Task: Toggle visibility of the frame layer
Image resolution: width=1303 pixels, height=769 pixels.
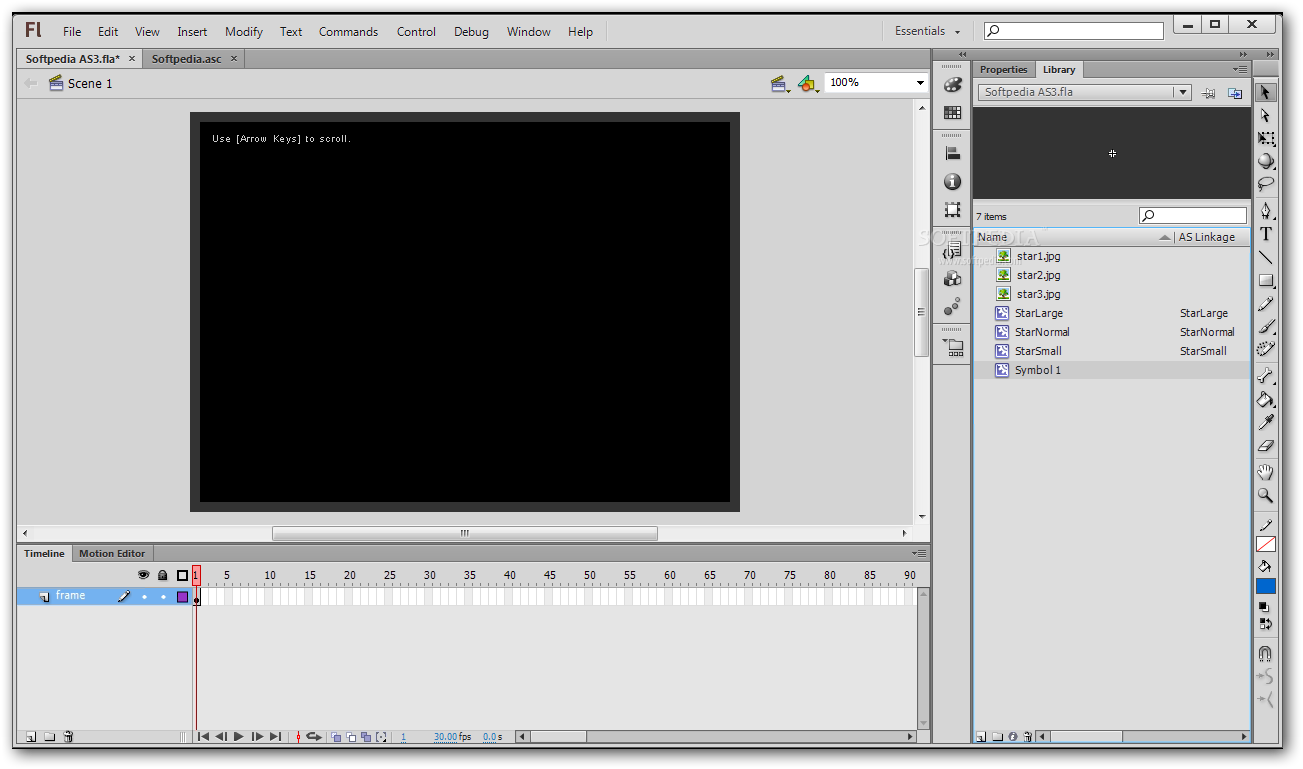Action: pyautogui.click(x=143, y=595)
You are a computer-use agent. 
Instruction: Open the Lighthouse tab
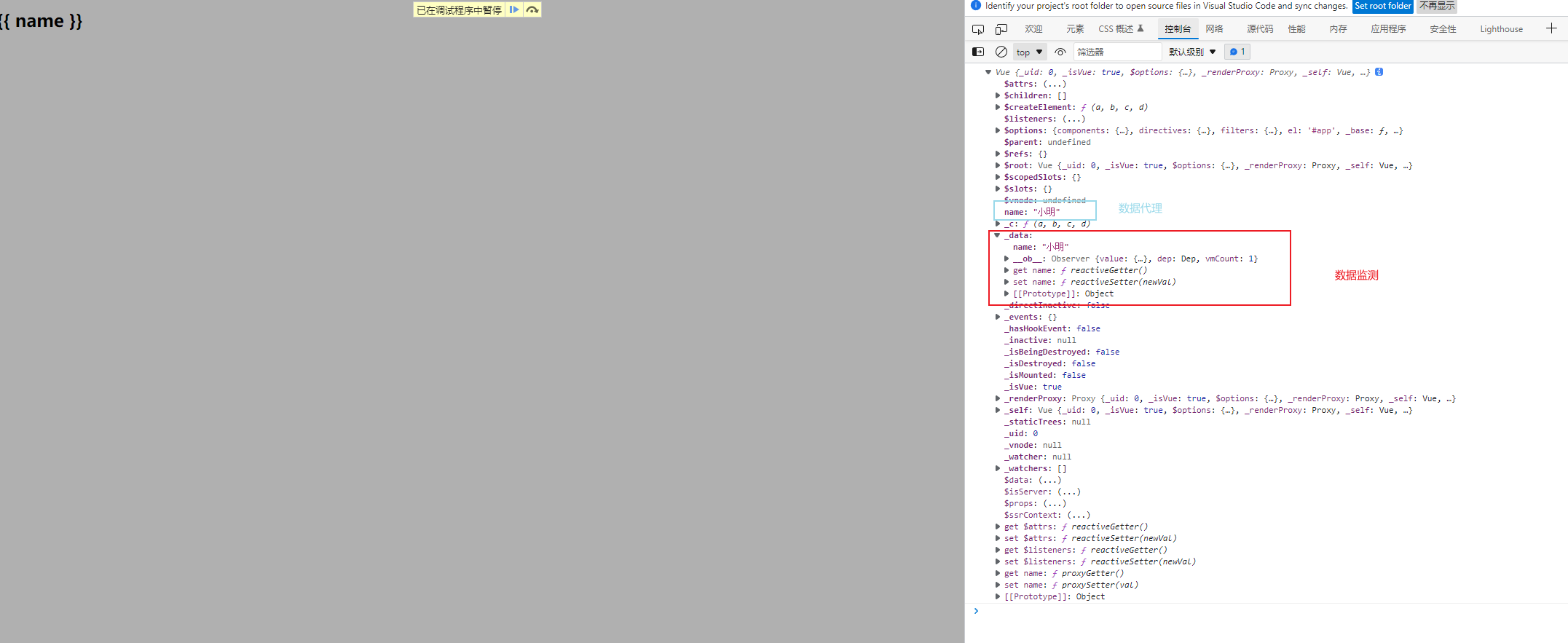pos(1501,29)
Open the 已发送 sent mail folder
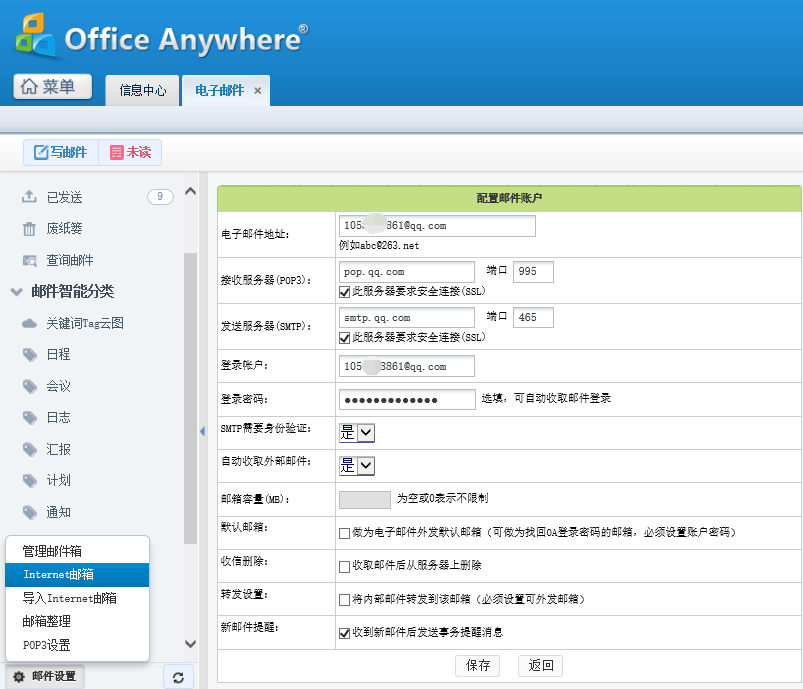 pyautogui.click(x=64, y=197)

▸ **YOUR ASSIGNMENT**:
Repeat the data above in full and exactly. Omit every image.

▸ **SOLUTION TO THIS PROBLEM**:
Task: Toggle visibility of the frame layer
Image resolution: width=1303 pixels, height=769 pixels.
Action: pyautogui.click(x=143, y=595)
You are a computer-use agent. 
Instruction: Open the Lighthouse tab
pos(1501,29)
Open the 已发送 sent mail folder
 pyautogui.click(x=64, y=197)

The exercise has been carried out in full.